Uygulama seviyesindeki operasyonların kötü kullanımı engelleniyor:
Uygulama seviyesindeki iletişimler sisteme kötü niyetli veri sokmakla kalmayıp, onaylanmamış operasyonların da aktive edilmesini sağlayabilir.
Örneğin: Microsoft CIFS protokolleri, dosya ve yazıcı paylaşımını çok kolaylaştıran protokollerdir. Ancak kötü niyetli kişiler, eğer doğru önlemler alınmamışsa, izin verilmeyen işlemler gerçekleştirebilir. Bir güvenlik geçidinin CIFS protokollerinden anlaması ve detaylı denetim sağlaması gerekir. Ya da FTP ile dosya transferi işlemleri yapılırken bazı FTP komutları kullanılarak dosyalar silinebilir, değiştirilebilir.

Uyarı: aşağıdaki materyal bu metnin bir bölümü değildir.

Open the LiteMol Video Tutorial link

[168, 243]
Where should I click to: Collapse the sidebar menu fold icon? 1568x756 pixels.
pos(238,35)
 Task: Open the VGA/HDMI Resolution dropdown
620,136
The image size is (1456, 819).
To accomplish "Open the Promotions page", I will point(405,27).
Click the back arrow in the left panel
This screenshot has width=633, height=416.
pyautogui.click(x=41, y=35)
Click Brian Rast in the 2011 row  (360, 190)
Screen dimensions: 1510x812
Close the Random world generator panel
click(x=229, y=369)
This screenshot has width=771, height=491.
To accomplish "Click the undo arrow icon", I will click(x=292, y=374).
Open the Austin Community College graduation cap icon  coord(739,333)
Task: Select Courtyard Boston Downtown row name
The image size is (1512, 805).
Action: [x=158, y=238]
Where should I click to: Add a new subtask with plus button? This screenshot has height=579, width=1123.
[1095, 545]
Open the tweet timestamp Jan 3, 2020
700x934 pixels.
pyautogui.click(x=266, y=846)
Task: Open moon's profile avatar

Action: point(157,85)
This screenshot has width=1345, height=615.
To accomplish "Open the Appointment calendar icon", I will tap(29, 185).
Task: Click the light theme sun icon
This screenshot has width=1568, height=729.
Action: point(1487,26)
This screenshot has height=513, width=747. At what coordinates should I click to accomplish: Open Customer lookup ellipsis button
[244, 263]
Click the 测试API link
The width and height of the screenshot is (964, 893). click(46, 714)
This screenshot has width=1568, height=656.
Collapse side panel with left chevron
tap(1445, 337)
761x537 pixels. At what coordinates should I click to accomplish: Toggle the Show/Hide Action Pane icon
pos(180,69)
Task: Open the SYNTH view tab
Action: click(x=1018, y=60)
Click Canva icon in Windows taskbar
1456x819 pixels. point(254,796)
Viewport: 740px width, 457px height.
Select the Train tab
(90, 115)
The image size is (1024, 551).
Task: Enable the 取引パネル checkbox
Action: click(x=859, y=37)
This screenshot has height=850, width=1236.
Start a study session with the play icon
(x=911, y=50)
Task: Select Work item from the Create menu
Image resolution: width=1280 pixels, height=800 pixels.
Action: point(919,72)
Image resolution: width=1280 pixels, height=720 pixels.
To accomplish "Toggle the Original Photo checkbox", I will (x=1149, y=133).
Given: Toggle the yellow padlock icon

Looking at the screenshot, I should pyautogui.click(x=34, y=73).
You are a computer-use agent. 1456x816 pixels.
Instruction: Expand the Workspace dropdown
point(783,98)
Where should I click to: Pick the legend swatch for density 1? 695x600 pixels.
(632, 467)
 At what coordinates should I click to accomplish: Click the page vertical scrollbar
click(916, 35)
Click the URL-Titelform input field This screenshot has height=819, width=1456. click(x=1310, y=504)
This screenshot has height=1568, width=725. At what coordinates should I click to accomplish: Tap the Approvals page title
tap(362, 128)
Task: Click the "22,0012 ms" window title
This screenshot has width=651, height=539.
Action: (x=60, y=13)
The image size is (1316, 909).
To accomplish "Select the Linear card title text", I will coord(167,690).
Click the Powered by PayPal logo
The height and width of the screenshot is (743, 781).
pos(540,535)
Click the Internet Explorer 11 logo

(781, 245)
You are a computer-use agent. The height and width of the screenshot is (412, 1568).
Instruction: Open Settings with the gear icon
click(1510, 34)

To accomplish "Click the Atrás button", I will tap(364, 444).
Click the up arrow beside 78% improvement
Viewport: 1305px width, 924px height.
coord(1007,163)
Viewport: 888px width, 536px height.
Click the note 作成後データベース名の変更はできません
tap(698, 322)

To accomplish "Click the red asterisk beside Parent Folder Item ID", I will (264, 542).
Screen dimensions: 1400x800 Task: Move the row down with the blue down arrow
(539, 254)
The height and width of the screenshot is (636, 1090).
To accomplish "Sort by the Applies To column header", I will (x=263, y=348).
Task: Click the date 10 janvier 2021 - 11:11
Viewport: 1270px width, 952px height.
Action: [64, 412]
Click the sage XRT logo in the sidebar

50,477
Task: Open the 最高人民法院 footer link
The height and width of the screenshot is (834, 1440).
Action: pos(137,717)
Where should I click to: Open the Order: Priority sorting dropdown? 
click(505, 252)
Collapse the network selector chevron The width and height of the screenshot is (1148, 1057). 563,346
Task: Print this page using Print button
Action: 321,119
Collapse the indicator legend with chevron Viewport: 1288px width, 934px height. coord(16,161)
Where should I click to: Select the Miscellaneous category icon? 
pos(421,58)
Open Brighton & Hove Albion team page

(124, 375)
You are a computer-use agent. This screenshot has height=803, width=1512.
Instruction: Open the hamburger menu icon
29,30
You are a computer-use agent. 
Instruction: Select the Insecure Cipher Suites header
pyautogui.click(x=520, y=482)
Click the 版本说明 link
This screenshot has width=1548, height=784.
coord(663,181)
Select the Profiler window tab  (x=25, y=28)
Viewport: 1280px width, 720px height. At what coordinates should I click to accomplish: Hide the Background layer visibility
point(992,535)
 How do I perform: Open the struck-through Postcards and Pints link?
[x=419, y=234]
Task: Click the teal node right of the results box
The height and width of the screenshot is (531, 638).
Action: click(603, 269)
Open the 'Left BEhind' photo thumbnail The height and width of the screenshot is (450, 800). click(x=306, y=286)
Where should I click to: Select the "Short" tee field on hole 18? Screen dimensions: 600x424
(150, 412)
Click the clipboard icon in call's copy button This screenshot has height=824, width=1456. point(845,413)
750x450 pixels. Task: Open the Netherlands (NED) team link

Uygulama seviyesinde önlem alınmazsa birtakım istenmeyen durumlar da oluşabiliyor. Uygulamaları tehdit eden atakların, aşağıdaki etkilerden en az birini oluşturabildiği görülüyor ki, bunlar;
- Uygulamaya erişmesi gereken ‘esas’ kullanıcıların taleplerinin geri çevrilmesi,
- Uygulama sunucularının ya da istemcilerinin etkin haklara sahip olacak şekilde ele geçirilmesi
- Uygulama veritabanlarına erişim kazanılması,
- İletişim birimlerine Truva atları yerleştirilerek güvenliğin bypass edilmesi ve uygulamalara erişim hakkı kazanılması,
- Sunuculara casus programlar yükleyerek kullanıcı adı, şifre gibi kullanıcı bilgilerinin ele geçirilmesi, olarak sıralanabiliyor.
Check Point, bu kapsamda, çok katmanlı güvenlik çözümleri ile internet güvenliğinde yeni bir dönemi başlatmış oluyor.